Channel Islands-based US gambling website Full Tilt Poker had its operating licence suspended this week by the Alderney Gambling Control Commission (AGCC). The move comes just months after a US federal investigation was launched against the site on what has become known as Black Friday back in April of this year.
The AGCC stated that after an internal investigation it found associates and employees of Full Tilt Poker failed to operate according to its gambling laws. A hearing has been set for 26th July, 2011. Having already seen the founders of Full Tilt Poker charged with wrong doing after the Black Friday investigation, this latest legal hearing appears to be the final nail in the coffin.
The suspension of Full Tilt Poker’s licence had left thousands of players wondering whether their funds would be returned from their accounts but in the past couple of days, an agreement with a European investor has brought hope to players who are still owed money. It is believed Full Tilt Poker could well be sold to these European investors who, it is rumoured, have already agreed to fund the $150m owed to players.
This is perhaps a ray of light at the end of the tunnel for Full Tilt Poker. It does not necessarily mean the end and more so a transition of ownership. If the European investors do fund a financial package to refund money owed to players then it would seem that the same investors have an intention to go the whole distance and will take over operations at Full Tilt Poker.

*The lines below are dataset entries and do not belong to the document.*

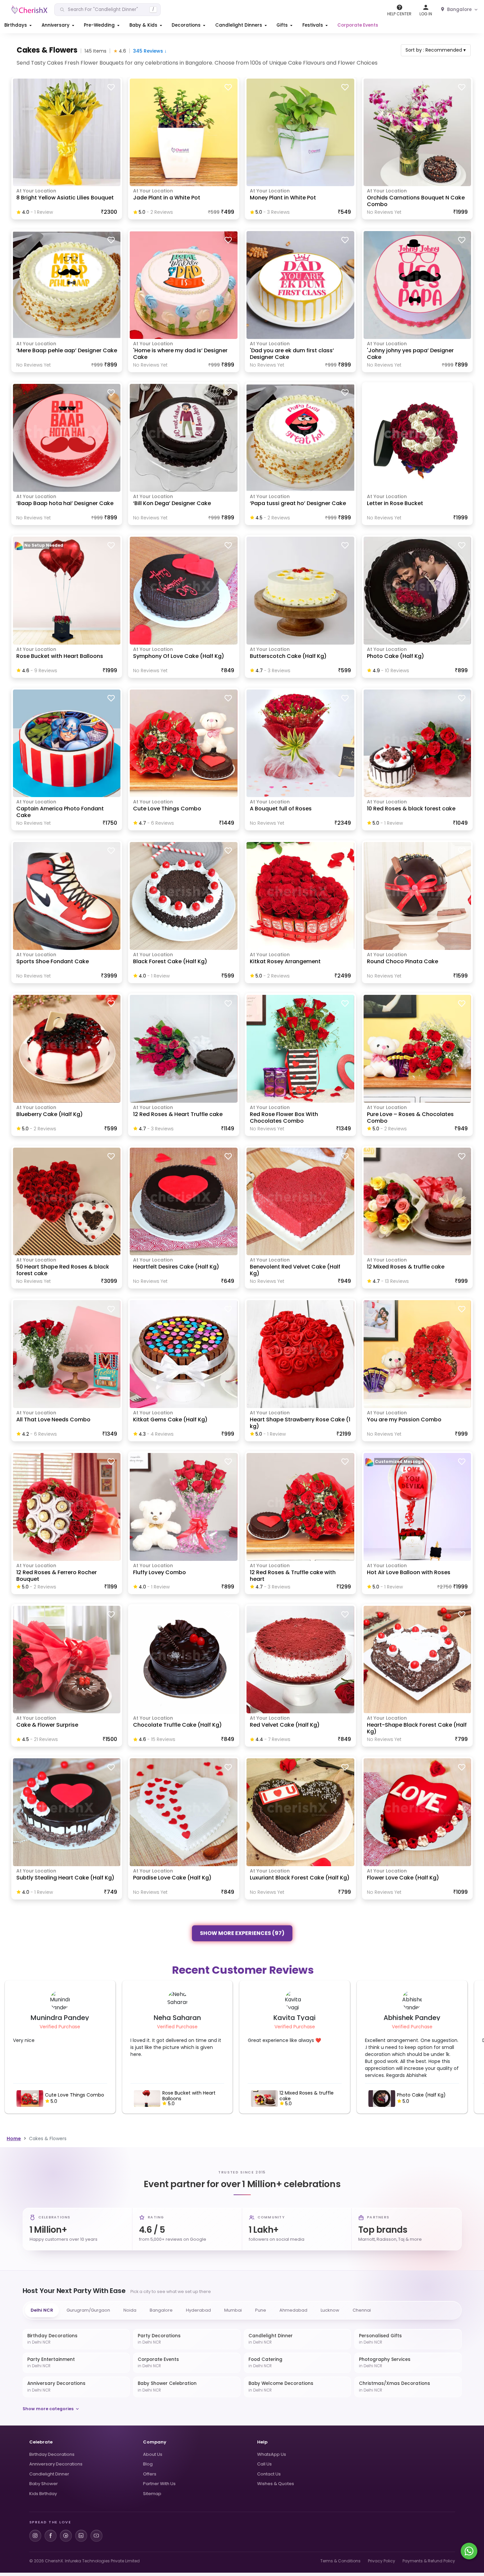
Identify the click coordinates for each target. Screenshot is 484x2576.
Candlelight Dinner (49, 2474)
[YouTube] (96, 2536)
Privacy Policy (381, 2561)
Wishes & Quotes (275, 2483)
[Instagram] (35, 2536)
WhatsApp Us (271, 2454)
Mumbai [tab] (233, 2310)
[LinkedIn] (81, 2536)
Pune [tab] (260, 2310)
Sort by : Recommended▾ (435, 50)
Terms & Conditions (340, 2561)
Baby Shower (43, 2483)
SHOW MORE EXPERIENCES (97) (242, 1931)
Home (14, 2138)
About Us (152, 2454)
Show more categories (48, 2409)
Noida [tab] (129, 2310)
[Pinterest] (66, 2536)
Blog (148, 2464)
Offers (149, 2474)
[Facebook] (51, 2536)
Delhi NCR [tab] (42, 2310)
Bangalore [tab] (161, 2310)
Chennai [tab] (362, 2310)
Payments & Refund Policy (429, 2561)
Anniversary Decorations (55, 2464)
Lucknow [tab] (330, 2310)
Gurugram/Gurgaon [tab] (88, 2310)
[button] (19, 25)
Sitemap (152, 2493)
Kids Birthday (43, 2493)
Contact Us (269, 2474)
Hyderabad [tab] (198, 2310)
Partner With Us (159, 2483)
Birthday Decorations (52, 2454)
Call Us (264, 2464)
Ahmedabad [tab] (293, 2310)
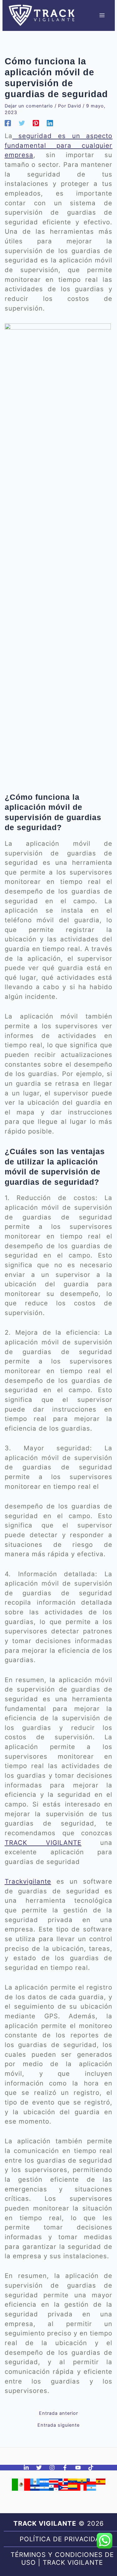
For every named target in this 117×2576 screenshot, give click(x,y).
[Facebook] (8, 123)
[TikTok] (91, 2467)
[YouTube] (78, 2467)
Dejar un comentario (29, 106)
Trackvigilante (28, 1881)
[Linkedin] (50, 123)
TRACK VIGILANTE (43, 1842)
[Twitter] (22, 123)
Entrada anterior (58, 2413)
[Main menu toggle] (102, 15)
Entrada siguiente (58, 2425)
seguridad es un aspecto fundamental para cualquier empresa (59, 145)
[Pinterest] (36, 123)
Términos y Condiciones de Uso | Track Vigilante (62, 2559)
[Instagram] (52, 2467)
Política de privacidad (62, 2539)
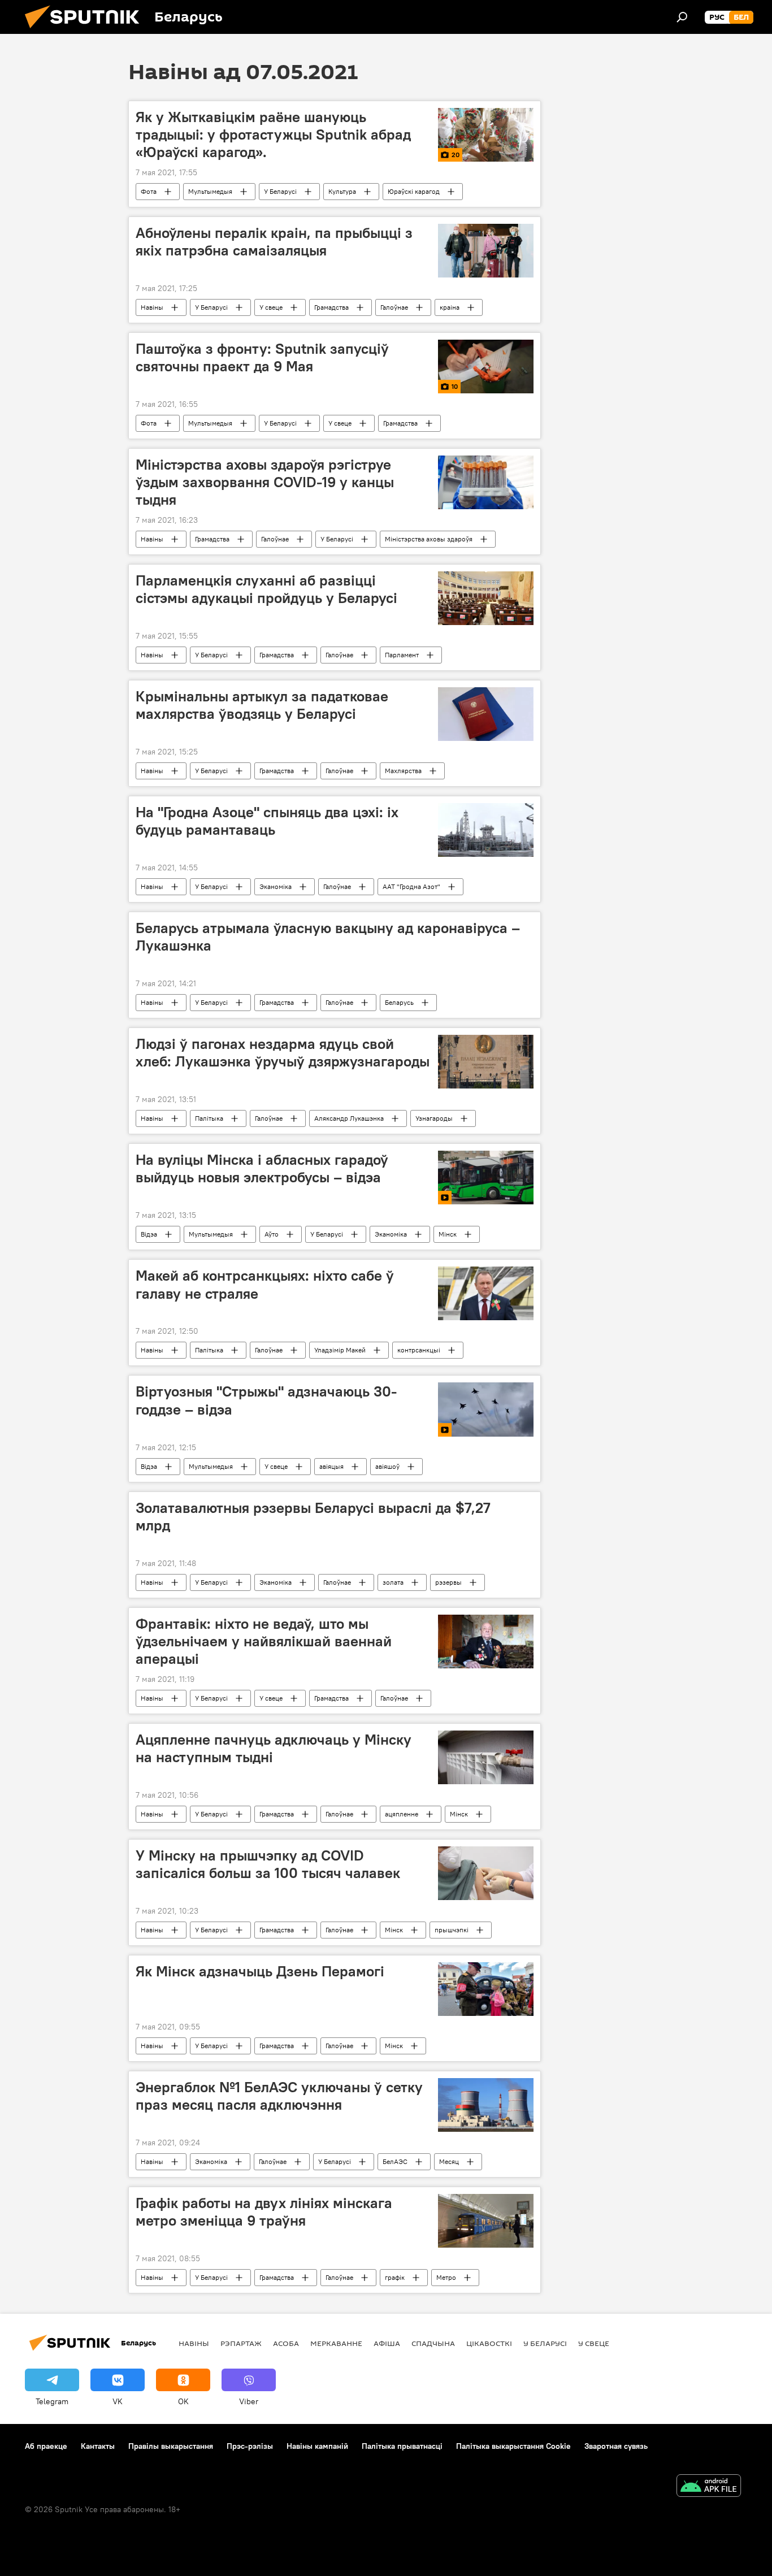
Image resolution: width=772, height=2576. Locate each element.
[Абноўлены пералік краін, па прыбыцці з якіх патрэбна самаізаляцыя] (486, 250)
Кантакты (98, 2446)
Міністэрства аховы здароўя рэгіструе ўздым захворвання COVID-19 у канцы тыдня (265, 482)
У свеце (271, 307)
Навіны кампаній (317, 2446)
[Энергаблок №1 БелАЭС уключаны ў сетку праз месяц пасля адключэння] (486, 2105)
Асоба (286, 2343)
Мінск (448, 1234)
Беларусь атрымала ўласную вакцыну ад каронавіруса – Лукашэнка (328, 937)
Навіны (152, 307)
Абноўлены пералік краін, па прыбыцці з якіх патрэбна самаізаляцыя (274, 241)
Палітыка (209, 1118)
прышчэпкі (452, 1930)
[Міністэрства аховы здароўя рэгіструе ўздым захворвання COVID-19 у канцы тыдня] (486, 482)
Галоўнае (394, 307)
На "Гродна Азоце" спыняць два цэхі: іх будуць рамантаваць (267, 821)
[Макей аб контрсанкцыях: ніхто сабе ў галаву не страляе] (486, 1293)
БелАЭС (395, 2161)
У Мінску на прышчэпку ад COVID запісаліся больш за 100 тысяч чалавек (268, 1864)
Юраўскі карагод (414, 191)
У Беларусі (280, 191)
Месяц (449, 2161)
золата (393, 1582)
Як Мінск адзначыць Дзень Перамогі (260, 1971)
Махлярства (403, 770)
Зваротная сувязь (616, 2446)
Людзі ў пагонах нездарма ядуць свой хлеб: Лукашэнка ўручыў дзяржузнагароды (283, 1052)
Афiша (387, 2343)
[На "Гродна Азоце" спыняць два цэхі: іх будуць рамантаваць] (486, 830)
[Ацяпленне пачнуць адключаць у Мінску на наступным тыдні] (486, 1757)
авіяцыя (331, 1466)
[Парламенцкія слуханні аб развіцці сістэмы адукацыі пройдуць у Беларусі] (486, 598)
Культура (342, 191)
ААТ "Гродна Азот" (411, 886)
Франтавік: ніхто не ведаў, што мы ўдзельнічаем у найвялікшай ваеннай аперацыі (264, 1641)
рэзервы (448, 1582)
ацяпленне (401, 1814)
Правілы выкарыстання (170, 2446)
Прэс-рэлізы (250, 2446)
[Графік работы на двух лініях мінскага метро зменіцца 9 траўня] (486, 2221)
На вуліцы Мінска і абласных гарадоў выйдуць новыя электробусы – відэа (262, 1168)
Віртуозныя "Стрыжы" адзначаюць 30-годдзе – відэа (266, 1400)
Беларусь (399, 1002)
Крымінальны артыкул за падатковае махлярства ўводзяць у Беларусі (262, 705)
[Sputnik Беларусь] (86, 31)
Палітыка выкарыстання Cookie (513, 2446)
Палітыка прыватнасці (402, 2446)
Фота (149, 191)
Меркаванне (336, 2343)
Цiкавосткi (489, 2343)
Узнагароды (434, 1118)
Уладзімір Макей (340, 1350)
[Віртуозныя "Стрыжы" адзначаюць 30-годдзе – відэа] (486, 1409)
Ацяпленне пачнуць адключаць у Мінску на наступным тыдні (273, 1748)
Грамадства (331, 307)
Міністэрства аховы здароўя (428, 539)
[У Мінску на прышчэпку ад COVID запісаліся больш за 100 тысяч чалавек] (486, 1873)
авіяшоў (387, 1466)
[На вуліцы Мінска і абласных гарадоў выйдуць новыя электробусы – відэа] (486, 1177)
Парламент (402, 654)
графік (395, 2277)
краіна (449, 307)
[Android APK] (708, 2487)
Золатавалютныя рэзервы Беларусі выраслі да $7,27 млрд (313, 1516)
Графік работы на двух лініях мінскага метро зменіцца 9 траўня (264, 2212)
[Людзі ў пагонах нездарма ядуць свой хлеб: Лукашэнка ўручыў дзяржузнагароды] (486, 1061)
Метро (446, 2277)
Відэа (149, 1234)
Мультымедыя (210, 191)
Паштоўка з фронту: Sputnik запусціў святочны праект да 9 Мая (262, 357)
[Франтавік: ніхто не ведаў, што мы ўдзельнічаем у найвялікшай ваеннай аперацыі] (486, 1641)
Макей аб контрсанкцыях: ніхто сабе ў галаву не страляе (265, 1284)
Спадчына (433, 2343)
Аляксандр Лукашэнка (349, 1118)
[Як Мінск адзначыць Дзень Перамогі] (486, 1989)
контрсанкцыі (418, 1350)
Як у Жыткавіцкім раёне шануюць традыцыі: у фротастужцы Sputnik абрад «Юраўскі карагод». (273, 134)
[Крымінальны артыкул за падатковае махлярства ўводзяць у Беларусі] (486, 714)
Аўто (271, 1234)
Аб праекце (46, 2446)
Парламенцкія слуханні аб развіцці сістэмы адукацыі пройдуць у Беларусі (266, 589)
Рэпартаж (241, 2343)
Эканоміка (275, 886)
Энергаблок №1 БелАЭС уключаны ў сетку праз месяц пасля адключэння (279, 2096)
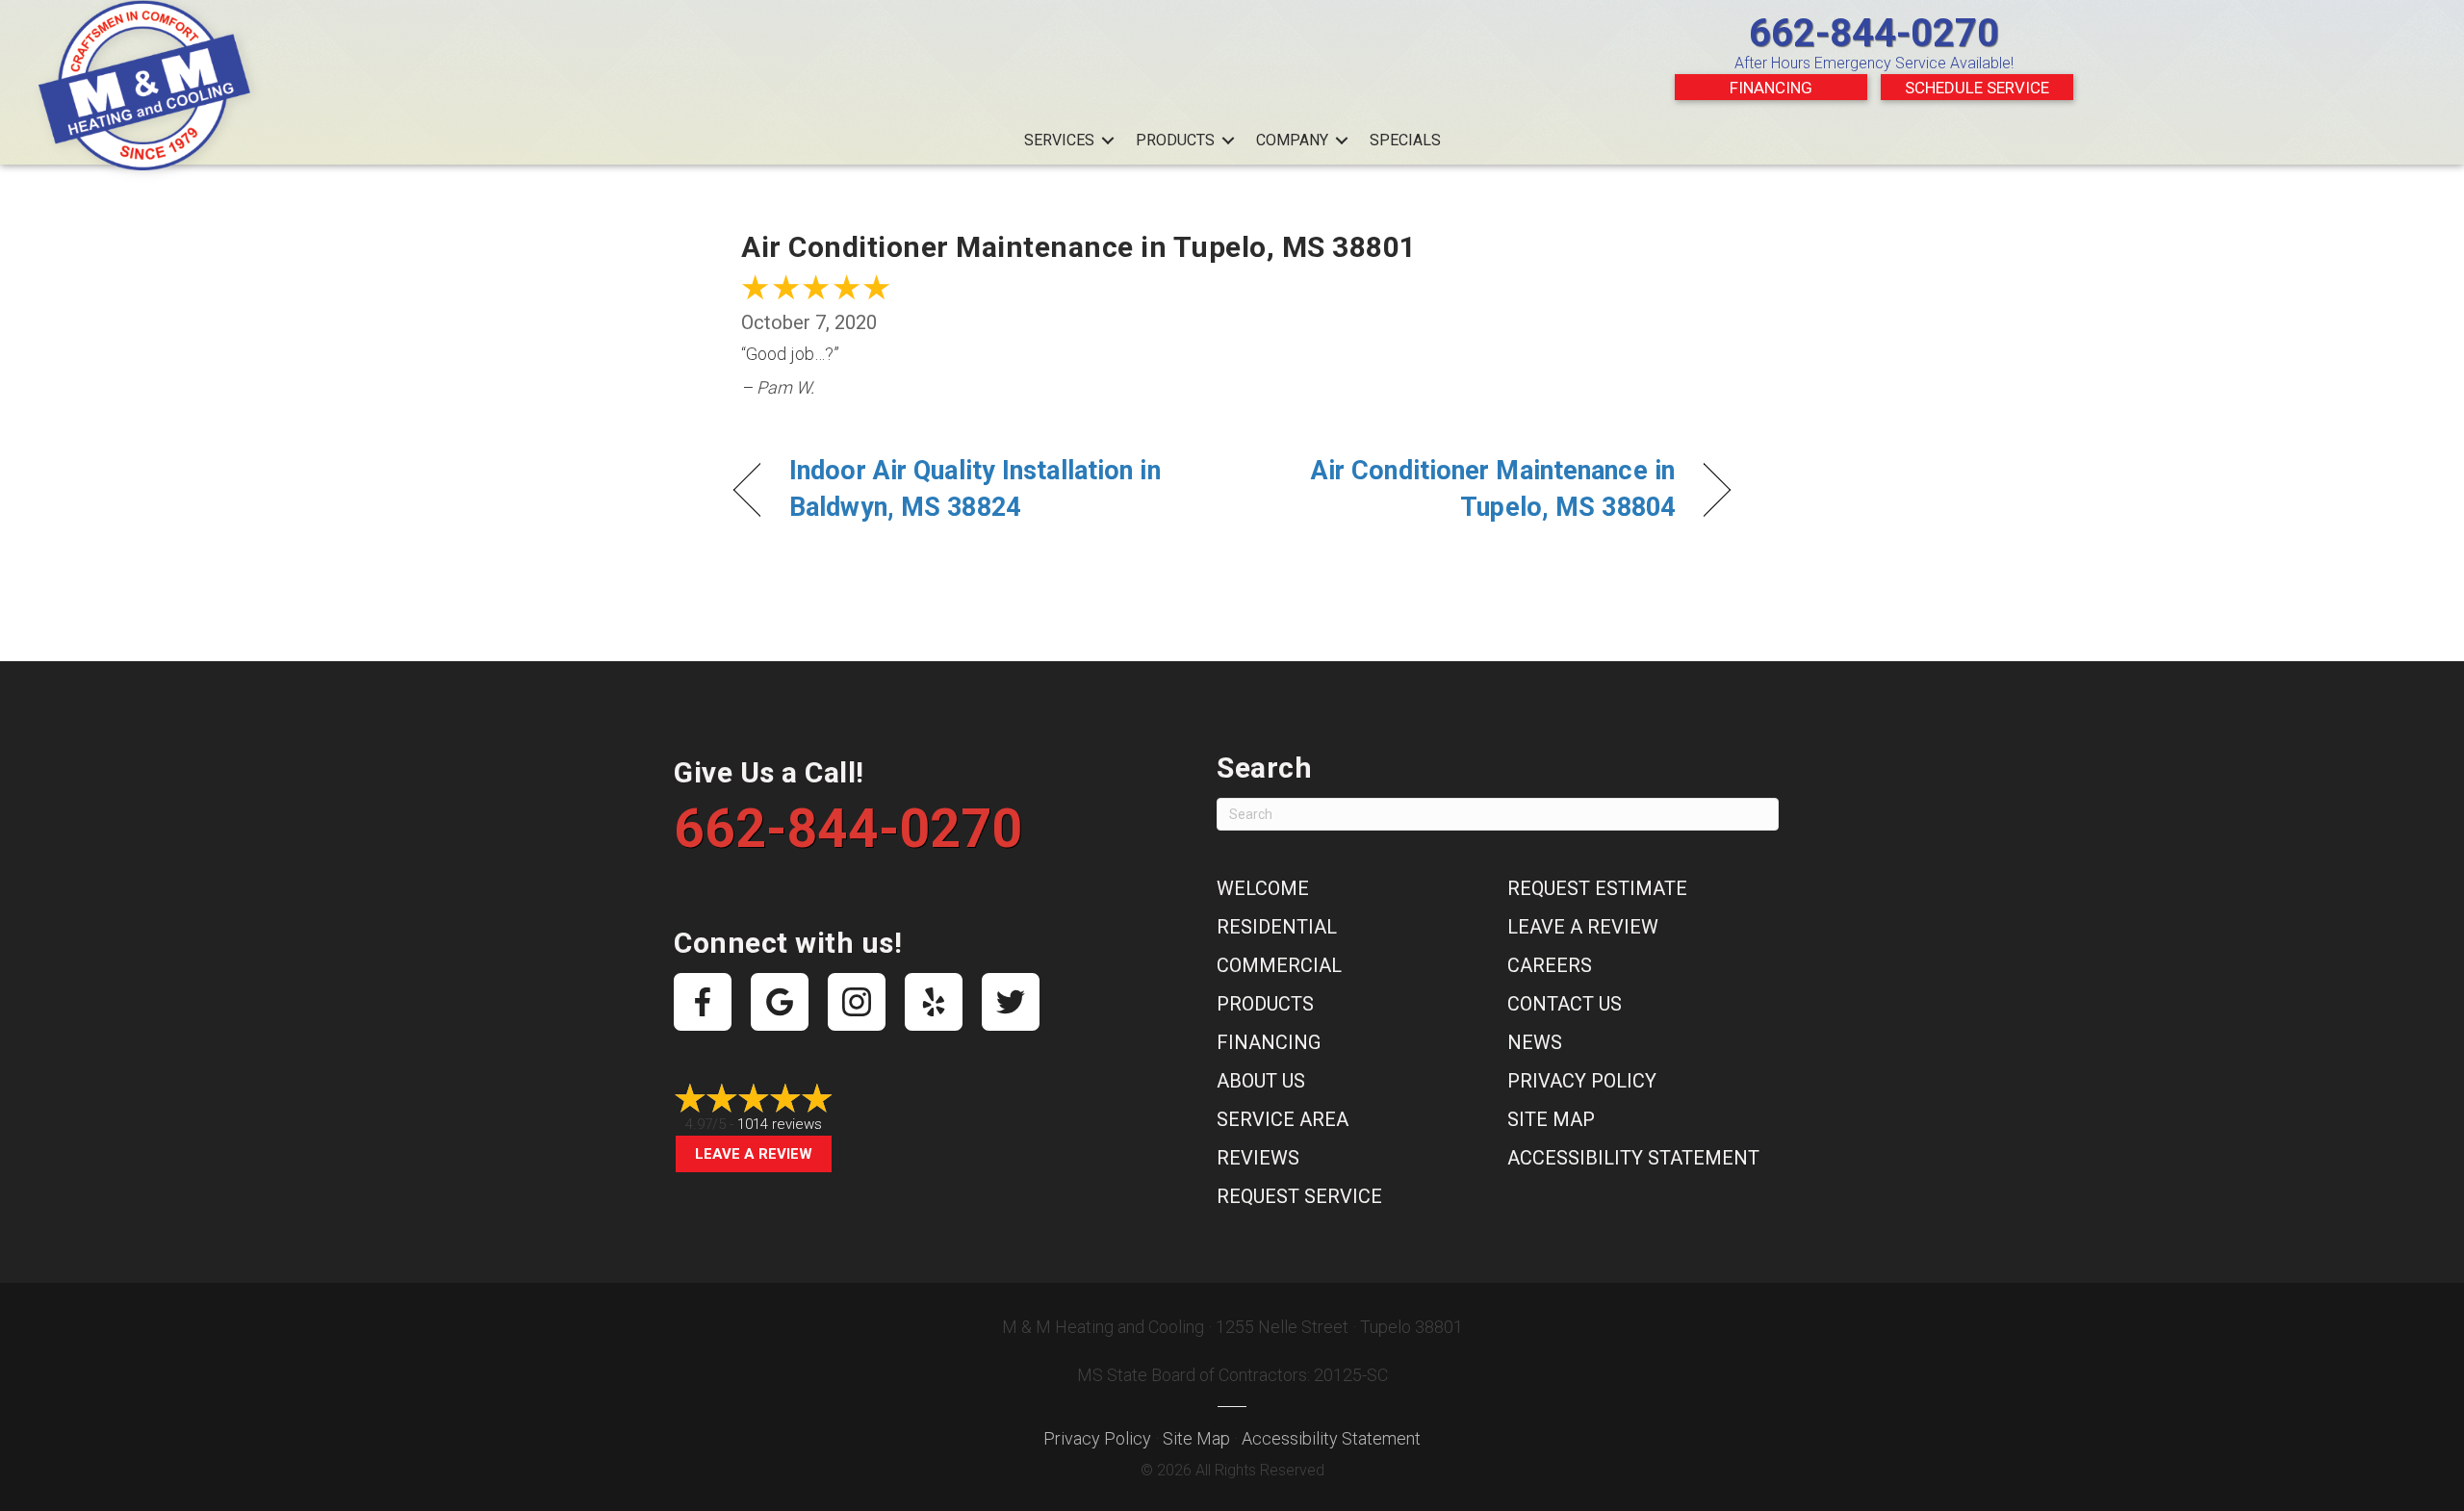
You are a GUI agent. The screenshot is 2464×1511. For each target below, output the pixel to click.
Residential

News that will be welcomed by those prospective investors is that Phil Ivey looks set to drop his legal proceedings against the site. Ivey pulled out of this year’s World Series of Poker because it felt it was unfair to participate under the Full Tilt Poker brand when there are hundreds of thousands of players who have not been so fortunate and have been unable to play poker online due to Full Tilt Poker’s recent issues. The legal proceedings were never about the money for Ivey and by seeing Full Tilt Poker’s licence being suspended Ivey feels that justice has been done.
The future is cloudy for the global online poker brand. The European investors offer a glimmer of hope but how successful the prospective owners will be remains a mystery.
In an ironic twist, another site caught up in the Black Friday controversies, Pokerstars, has seemingly been the site to benefit the most from Full Tilt Poker’s suspended licence. Early indications show that Pokerstars has attracted 59% of Full Tilt Poker’s migrants. If ever there was evidence of just how thin the line between success and failure is, then this is it.
The coming days and weeks will be a very interesting time for Full Tilt Poker. The priority is to ensure all those players who are owed money are not the ones to suffer and do receive full payment. After that then the job to get Full Tilt Poker back operating and with a clean slate is the next phase. That is much easier said than done.